いや、きっとこれは、脅しであり、半ば彼女のもがきなのだ。
この尋問を始めてから既に数時間は経っているが、いまだ私の口は割れない。
彼女は確実にあせっている。私が有利であることは確かだ。
そう、判っている。判っているのだけれど。
ふと、自分がいつの間にかスカートの裾を掴んでいることに気がつく。
折り目正しく伸びていたスカートに皺ができるほど、強く握っていた。
・・・
・・・
私は、齢十六から十八程のちっぽけな人間で。
この場からスタントアクション大立ち回りで逃げ果せる事も、口八丁手八丁でやりこめることもできる自信がない。

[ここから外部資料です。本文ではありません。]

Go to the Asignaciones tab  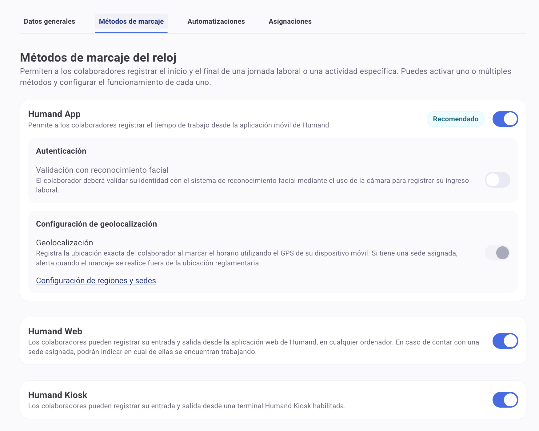click(x=290, y=22)
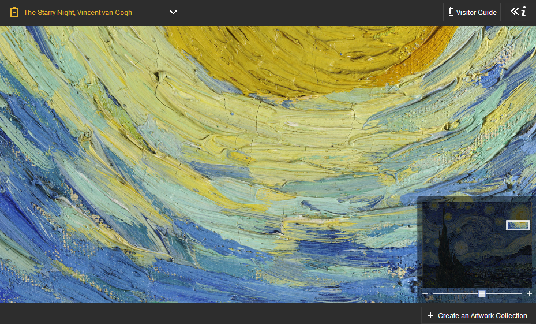Viewport: 536px width, 324px height.
Task: Zoom out using the minus icon
Action: pos(425,294)
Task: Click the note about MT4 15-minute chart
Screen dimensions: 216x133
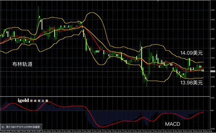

そもそも、そんなことができる風には、私自身作られていない。
ただ腹をすかせては、煌びやかなお菓子に目移りする程度の女子生徒なのだ。
――判っていた。これが彼女の手の内だ――
・・・・・・いや。
ただお腹をすかせただけの女子生徒なんて、そんなのは感傷にすぎるか。
それ以前に私は、私を知らないのだから。
自分がどのくらいの年の頃で、なんてあくまでこの学園に居るからそのくらいの年の頃だろうという予測に過ぎないわけだし。自分に何ができるのかわかっていないということは、それはそれだけで可能性があるということに他ならないのではないか?
ちくしょう、判っているのにいまいち踏ん切りがつかない。かなり気合が居る。やるなあクッソォっと悪態の一つもつきたくなる。
――いや、彼女には感謝すべきだ――
私は死体を見ても、死を目の当たりにしても、恐怖を感じなかった私にも、この場でようやく、人間らしい感情を発露することができたのだから。

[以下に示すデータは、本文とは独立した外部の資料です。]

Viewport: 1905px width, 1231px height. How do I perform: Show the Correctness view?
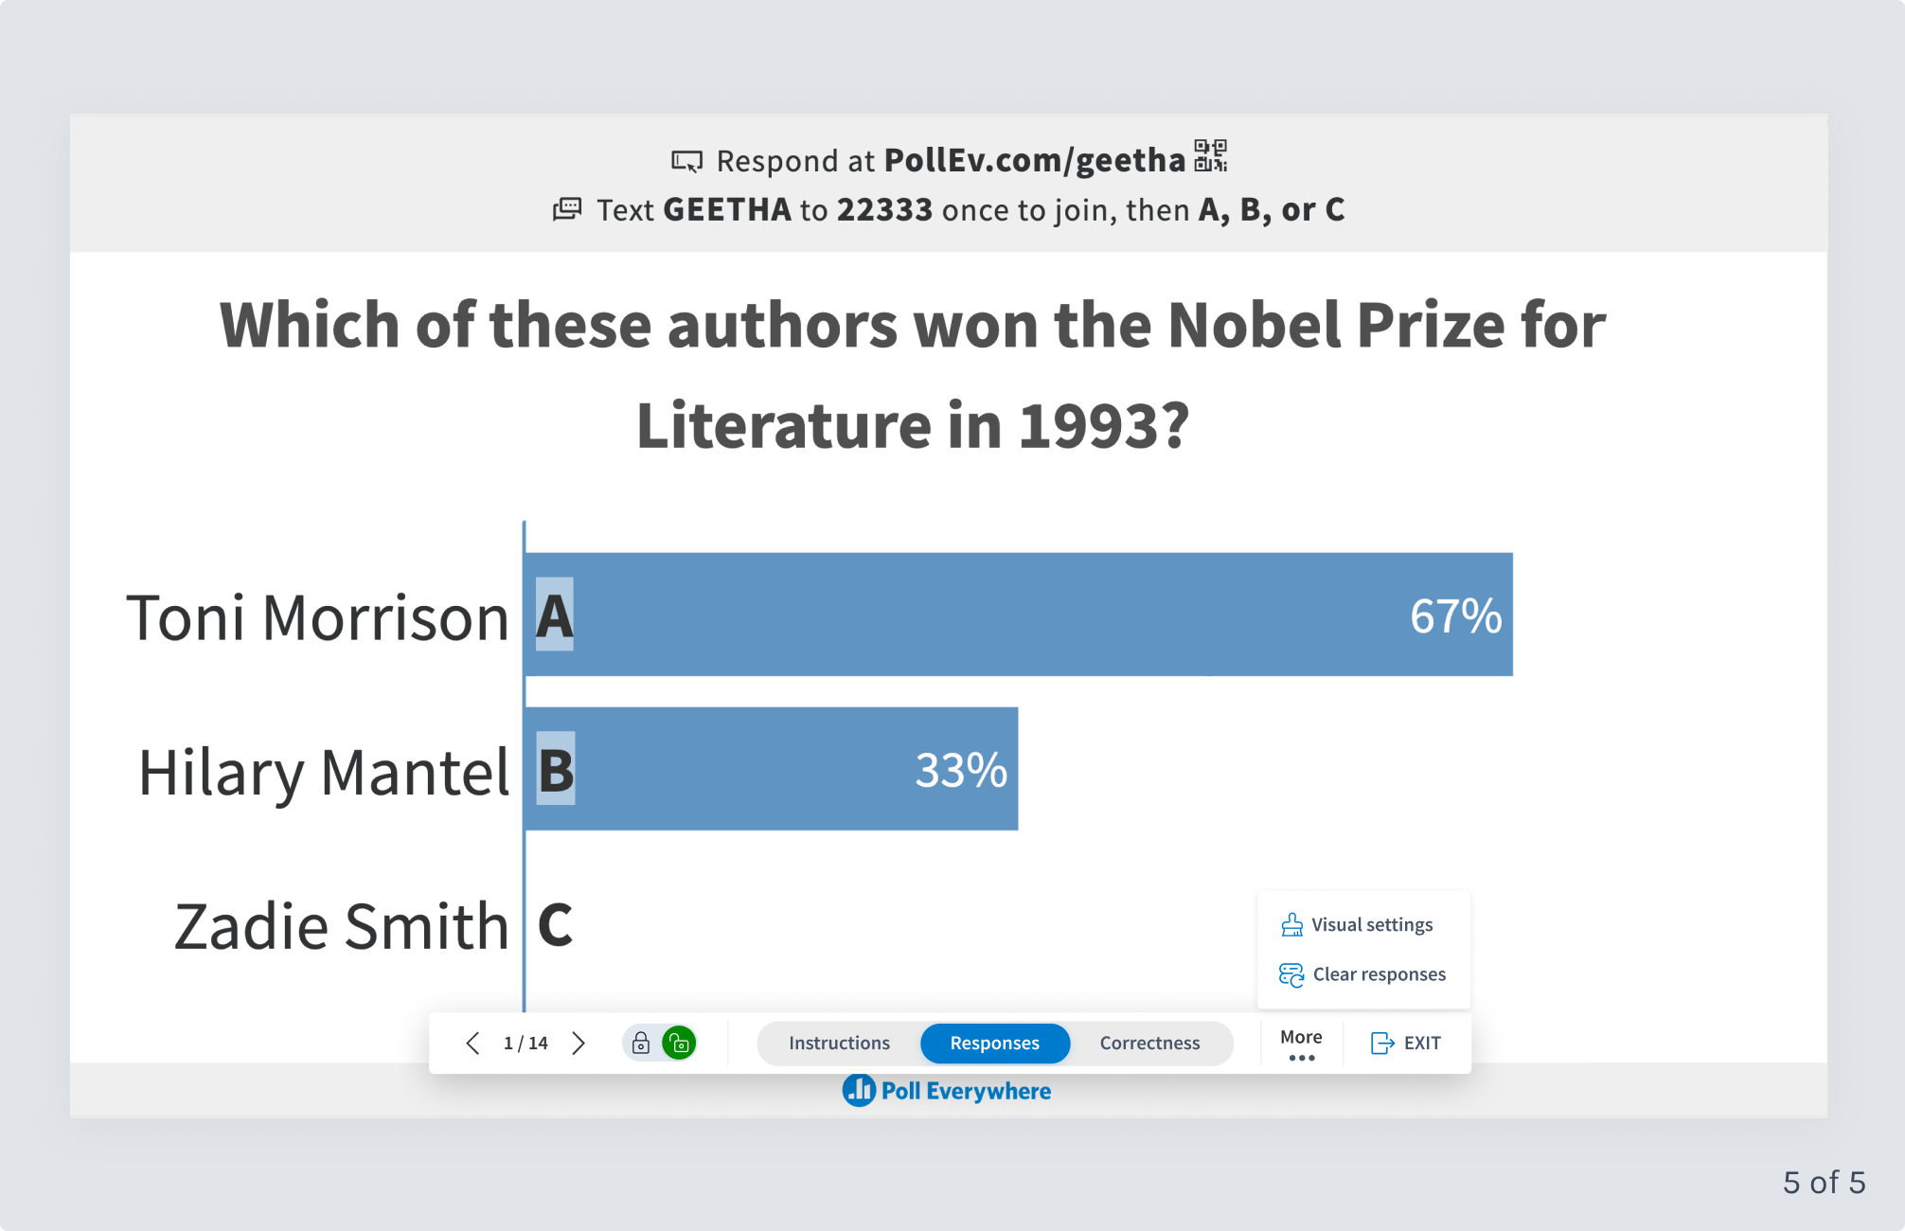[1149, 1044]
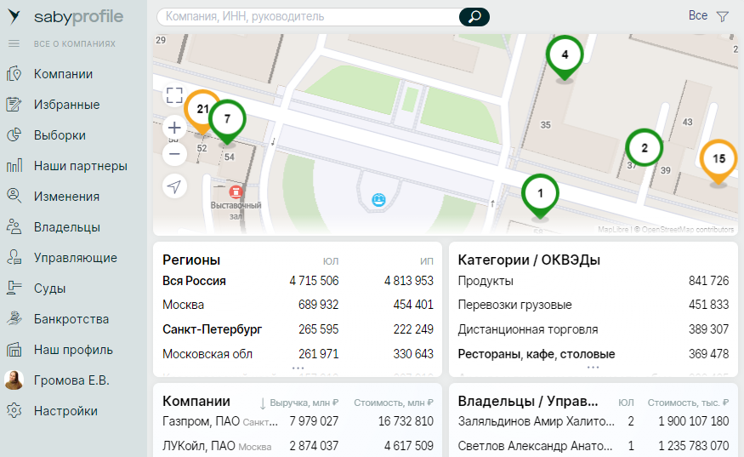Image resolution: width=744 pixels, height=457 pixels.
Task: Click the magnifier search button
Action: (x=474, y=16)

オリビアに気が付かれないように小さく息を吐く。ドクドクとなっていた血管の音が一際大きく鳴った後、落ち着きを取り戻す。
・・・一瞬のうちに心の隙を上手く裁かれたようだ。
――判っている、先ほどまで口にしていなかった、甘露を口にしたことが原因だ――
判ってはいた、だが、乗り切れるとも思っていたのは事実だ、もちろんそれは私が私であるための意志を固めればの話で。

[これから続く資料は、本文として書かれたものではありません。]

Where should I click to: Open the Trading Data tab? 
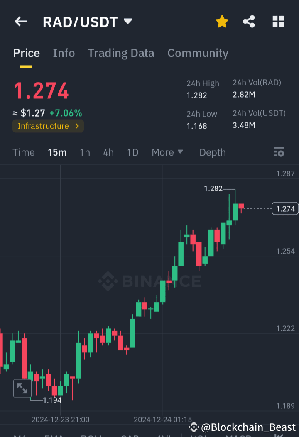pos(121,53)
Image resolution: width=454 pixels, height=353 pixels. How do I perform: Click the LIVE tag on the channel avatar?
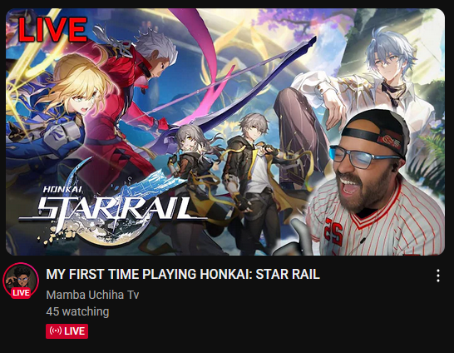coord(21,293)
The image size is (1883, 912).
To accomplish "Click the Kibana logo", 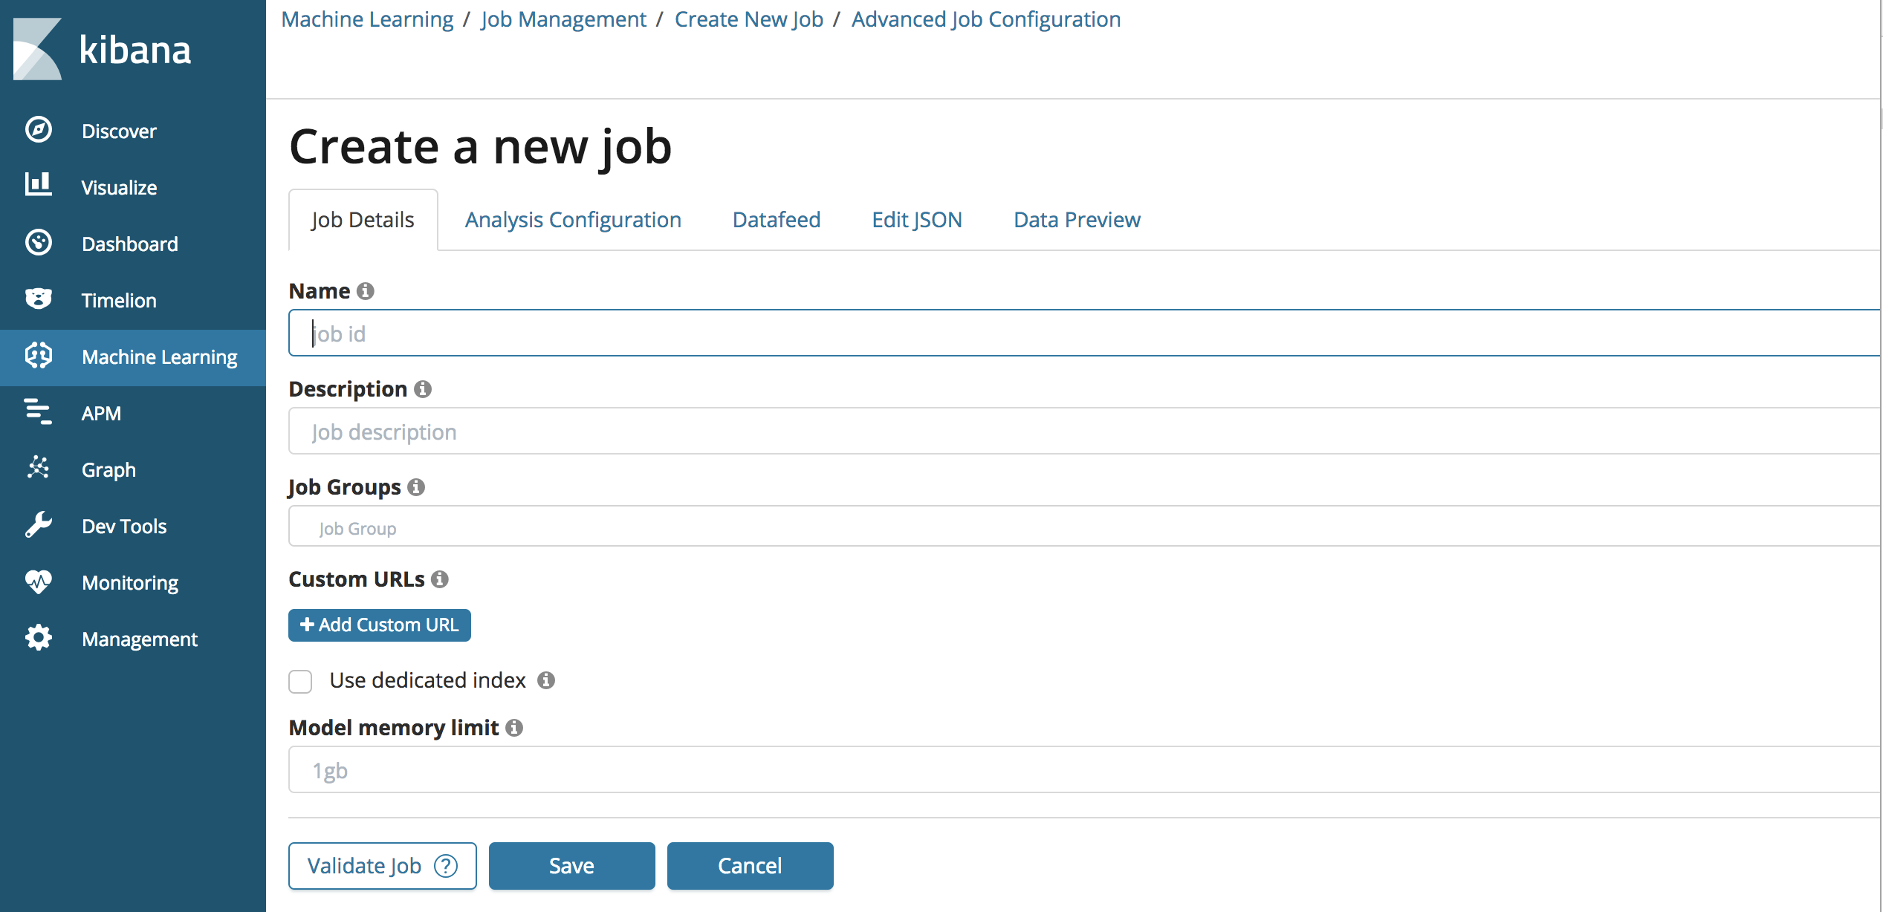I will coord(102,49).
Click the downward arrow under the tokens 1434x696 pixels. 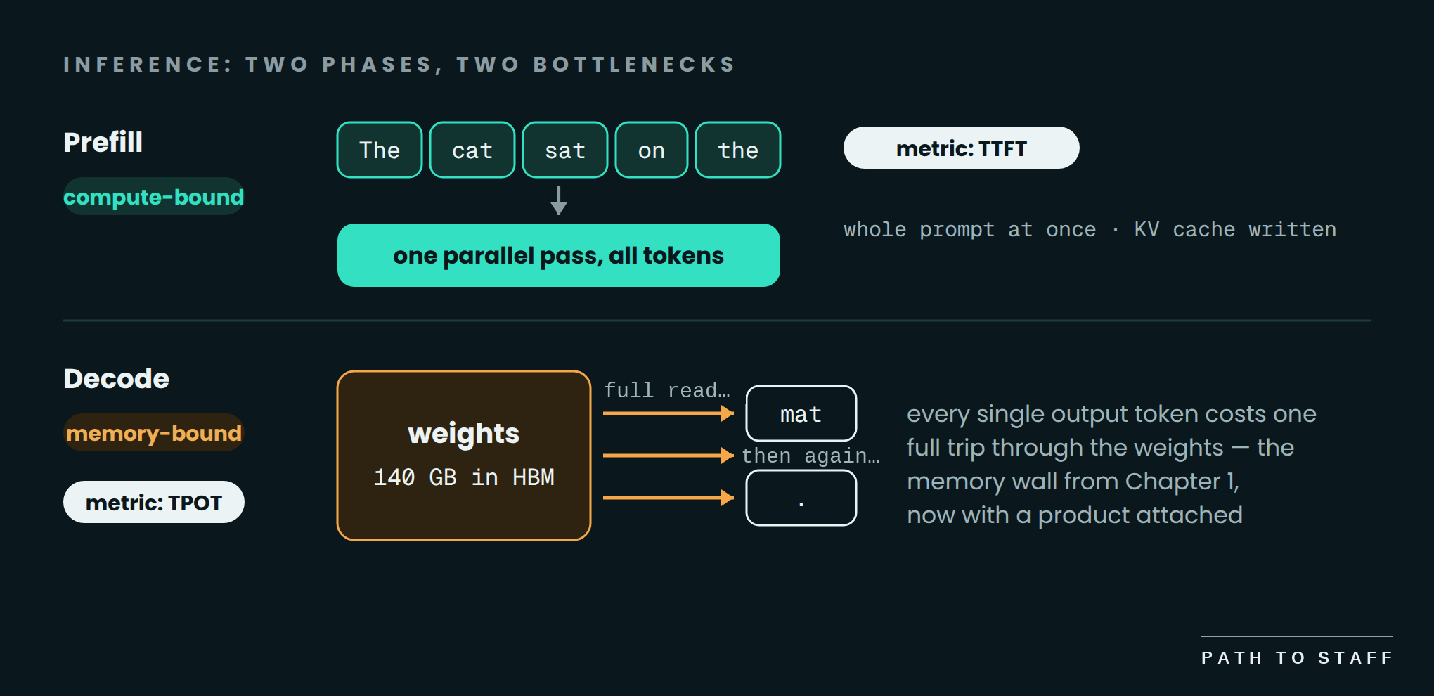[559, 200]
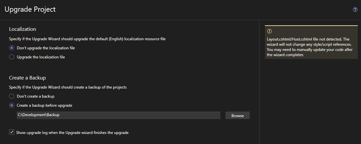
Task: Pick the Create a backup before upgrade radio button
Action: [12, 105]
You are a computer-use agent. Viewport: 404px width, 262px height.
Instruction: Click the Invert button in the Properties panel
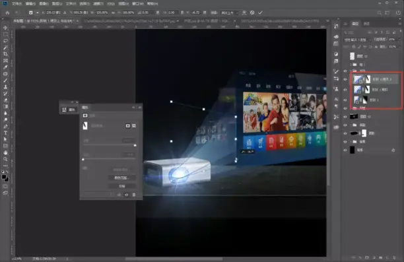click(x=122, y=186)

私が何を目的としているか、今だ他人事のように思う自分の姿や形、思惟や尊重が何を求めているのか。
――パキリ、と瞳孔の開く音がする――
ふと、冷水を浴びたように何かが突き抜ける。
体が、全身が、神経の一つ一つが、それこそがと、叫んでいる。
・・・・・・求めている? 私は、何かを求めているのか。何のために?
――私は誰なんだ、それは誰にも証明出来ない――
証明できないけれど、私はそこにある、私は考えそして求める。
――そうだ。お前は・・・。
そうだ、私は考える。
そして、私は自己を欲求する。
――いや、
私が私であるために、私は謎を
叫びそうになる口を押さえるように、もう一度カップに唇をつけ、息を吐くように言った。
「それは嫌ですね」
「でしょう?」
「ええ、ですから、そろそろお互いの腹を割りませんか? 先の事件は殺人事件で自殺ではない。そうですね?」
「そうじゃなければキミを拘束する必要はないね」
オリビアはおどける様に、こちらを見下すようにそんなことを言う。
「そして、あなた方は犯人に至るための証拠も手がかりも掴むことができていない」
「容疑者が先に出ちゃったからねこれから見つけるよ」
「殺害方法さえもわかっていない状況でですか?」
「・・・・・・」
相手がどの程度の情報を手に入れていて、どの程度せっぱつまっているか。
知るわけあるかそんなこと。
こんなことハッタリに決まっている。
しかし、いささか綱渡りである。なにせ何もかも的外れなことを言っても、交渉《・・》にならない。 また逆に真に迫りすぎても、犯人と間違われる可能性がある。何もかもを知っているような振る舞いもこの場合は駄目なのだ。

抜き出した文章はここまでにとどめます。